Nous avons déjà expliqué dans d’autres articles la nécessité de l’implication du plus grand nombre de personnes afin d’atteindre une vaste multitude à travers un large réseau de « filtres » ou « catalyseurs » qui apporteront le contenu à ces utilisateurs inconnus pour l’institution officielle. Nous avons besoin de personnes qui pourraient réutiliser le contenu et, peut-être, le transformer pour le rendre compréhensible à ceux qui ne connaissent pas l’Évangile, rendant plus agréable un message qui, en premier lieu, est aliéné à leur microenvironnement. C’est pourquoi nous avons besoin de l’implication totale des membres appliquée aux médias sociaux et au monde numérique.

Aujourd’hui, je me concentre sur le blocage des gens avec un simple clic. Le blocage de ceux qui pensent différemment ou que je n’aime pas ou qui sont méchants et impolis envers les autres. Cela a, même indirectement, de mauvaises conséquences pour nos comptes officiels. N’oubliez pas que nous pourrions enseigner une même vérité biblique avec amour et patience au lieu de pointer avec un doigt critique et accusateur. Les résultats sont très différents.
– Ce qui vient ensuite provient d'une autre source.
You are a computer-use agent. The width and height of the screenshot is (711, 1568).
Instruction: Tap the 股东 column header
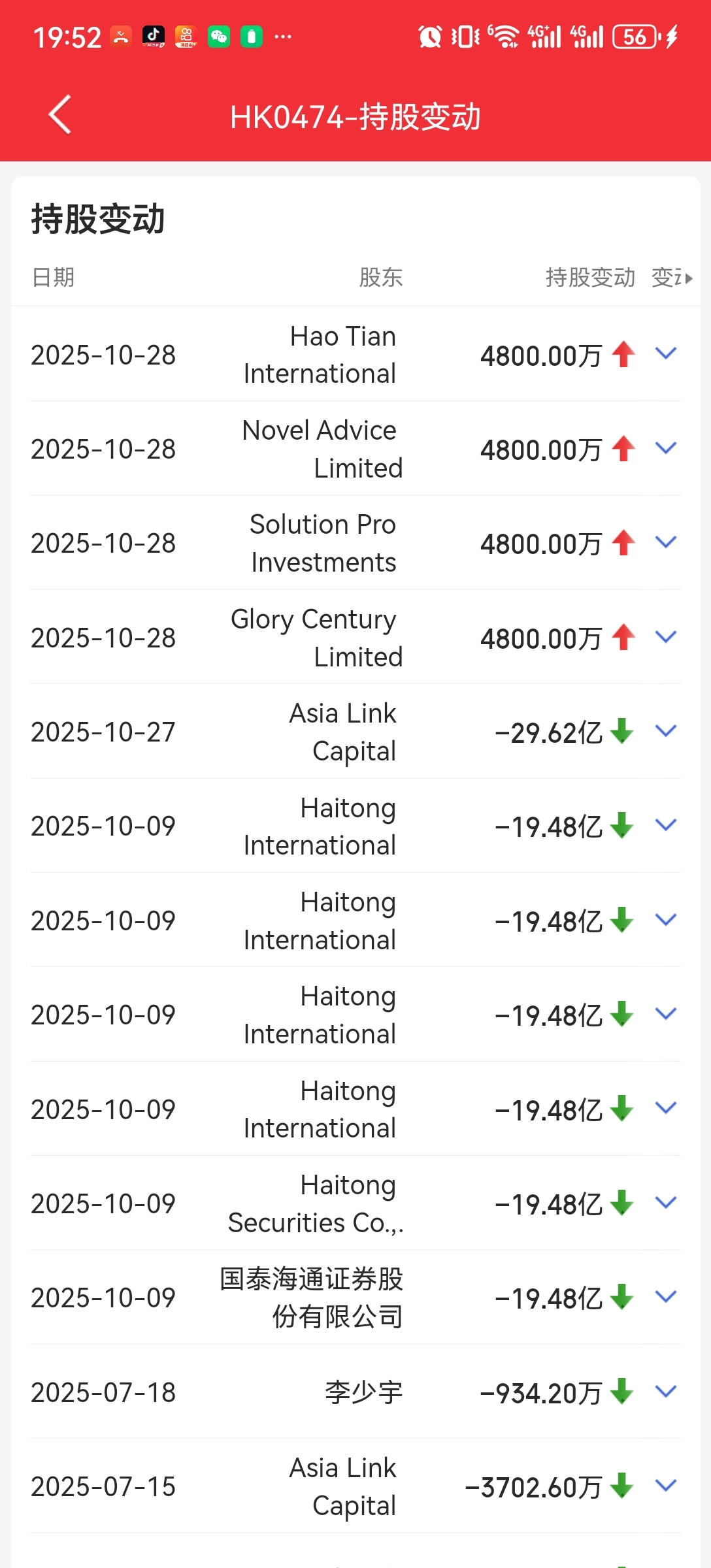(x=380, y=278)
Les entreprises savent que l’expérience de l’utilisateur d’Internet est une priorité. Ils ont investi du temps et de l’argent dans la recherche du contenu qui sera bien accueilli, avec lequel le consommateur sera à l’aise et qu’il trouvera instructif. Ils sont aussi constamment à la recherche de ces « ambassadeurs » comme catalyseurs pour transformer légèrement la façon de présenter le produit à son public.

« Confortable » ne signifie pas que les vérités inconfortables doivent être cachées. Il est clair qu’un grand travail doit être fait. Nous devons cesser d’accuser, d’attaquer verbalement et de critiquer avec un certain contenu envers d’autres entités, surtout dans les médias sociaux. Nous trouvons précisément cet exemple dans la Bible. Certains diront que Jésus a montré du doigt même lorsqu’il a reproché aux « pharisiens hypocrites ». Il s’agissait de dénonciations très particulières et sporadiques en tout cas, qui n’ont jamais été faites systématiquement. C’était un contexte pédagogique et, dans ce cas, il se défendait contre une attaque personnelle. Cet épisode mérite d’être étudié dans un contexte de gestion de crise, mais à un autre moment. Malgré la situation, Jésus en a fait une opportunité de communication pédagogique.